In practical business applications, the blockchain network described in one or more embodiments of the present disclosure may be configured as a federation chain, and the supervisor node device may be used as a member node device of the federation, to control the data authority of the supervised supervisor node device in the blockchain. Compared with a public chain, the common algorithm adopted by the alliance chain is generally high in efficiency, and can meet the requirement of high-frequency transaction amount, such as high-frequency transmitted certification transaction based on target business frequently generated by a plurality of monitored node devices; the common time delay is very low, the real-time processing requirement is basically met, and the evidence-storing transaction can be rapidly recorded in a new block of the block chain in real time; moreover, the trusted node (such as a supervisor node or a node corresponding to a government agency) in the alliance chain network is used as a preselected accounting node, so that the safety and the stability are both considered; in addition, federated chain consensus algorithms (e.g., PBFT) typically do not consume excessive computer power resources nor do they necessarily require token circulation, and thus have good usability.

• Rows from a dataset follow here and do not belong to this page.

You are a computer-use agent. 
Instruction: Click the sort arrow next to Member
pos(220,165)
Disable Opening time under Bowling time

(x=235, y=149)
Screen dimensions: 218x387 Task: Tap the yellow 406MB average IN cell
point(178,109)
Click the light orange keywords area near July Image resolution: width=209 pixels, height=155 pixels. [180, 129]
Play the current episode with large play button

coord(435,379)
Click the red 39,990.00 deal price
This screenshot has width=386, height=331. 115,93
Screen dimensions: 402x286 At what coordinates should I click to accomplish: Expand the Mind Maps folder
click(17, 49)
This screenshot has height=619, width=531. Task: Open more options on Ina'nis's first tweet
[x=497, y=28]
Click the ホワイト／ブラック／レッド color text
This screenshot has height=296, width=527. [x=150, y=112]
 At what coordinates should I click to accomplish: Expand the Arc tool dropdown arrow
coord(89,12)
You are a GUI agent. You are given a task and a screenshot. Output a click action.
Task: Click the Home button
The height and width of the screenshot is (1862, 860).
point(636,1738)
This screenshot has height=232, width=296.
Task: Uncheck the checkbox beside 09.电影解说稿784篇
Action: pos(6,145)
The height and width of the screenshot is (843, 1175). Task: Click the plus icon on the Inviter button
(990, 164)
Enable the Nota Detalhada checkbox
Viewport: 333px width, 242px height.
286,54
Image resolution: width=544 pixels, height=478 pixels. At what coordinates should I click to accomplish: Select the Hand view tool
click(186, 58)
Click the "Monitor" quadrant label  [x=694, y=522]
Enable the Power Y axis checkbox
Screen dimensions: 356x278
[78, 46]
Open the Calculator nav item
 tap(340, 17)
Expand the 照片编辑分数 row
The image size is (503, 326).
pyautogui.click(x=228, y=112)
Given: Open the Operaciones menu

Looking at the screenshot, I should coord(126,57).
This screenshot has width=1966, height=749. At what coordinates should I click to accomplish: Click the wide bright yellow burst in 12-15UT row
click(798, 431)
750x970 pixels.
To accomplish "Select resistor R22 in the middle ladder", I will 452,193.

It should be noted that, the certification and supervision method provided in the foregoing embodiment is not limited to the type of the target service and the amount of certification data generated by the target service, and the supervised party may perform certification of the target service data with the required frequency based on the specific supervision requirement, so as to facilitate the supervised party to perform supervision of the target service with the required frequency, thereby obtaining a more flexible supervision manner.
In yet another illustrated embodiment, the target service is a single service that occurs by the above-mentioned regulated party; the generating the forensic transaction based on the forensic data generated by the target service in the step 102 includes: and generating the certification transaction in real time based on certification data generated by the target service. The certification transaction is generated in real time based on a single service, so that the target service execution condition of the supervised party can be ensured by the supervisor node equipment from the distributed database of the blockchain in a transaction synchronization period determined by the blockchain system, and the supervision defect phenomenon caused by false declaration of service data due to longer supervision period is effectively prevented; it should be appreciated by those skilled in the art that, although the time difference between the obtaining of the deposit transaction by the supervisor node device and the sending of the deposit transaction by the supervisor is determined by the transaction synchronization period of the blockchain system, the transaction synchronization periods of the blockchain systems are somewhat different due to the different consensus mechanisms, but are significantly smaller than the day-based or month-based supervision period in the existing supervision scheme, so that the supervisor can basically achieve the "real-time" condition of supervising the execution of the target service by the supervisor, so that the supervisor can find problems in time and execute the supervision logic related to the problems.
Step 106, the supervisor node equipment acquires the certification transaction from the distributed database of the blockchain.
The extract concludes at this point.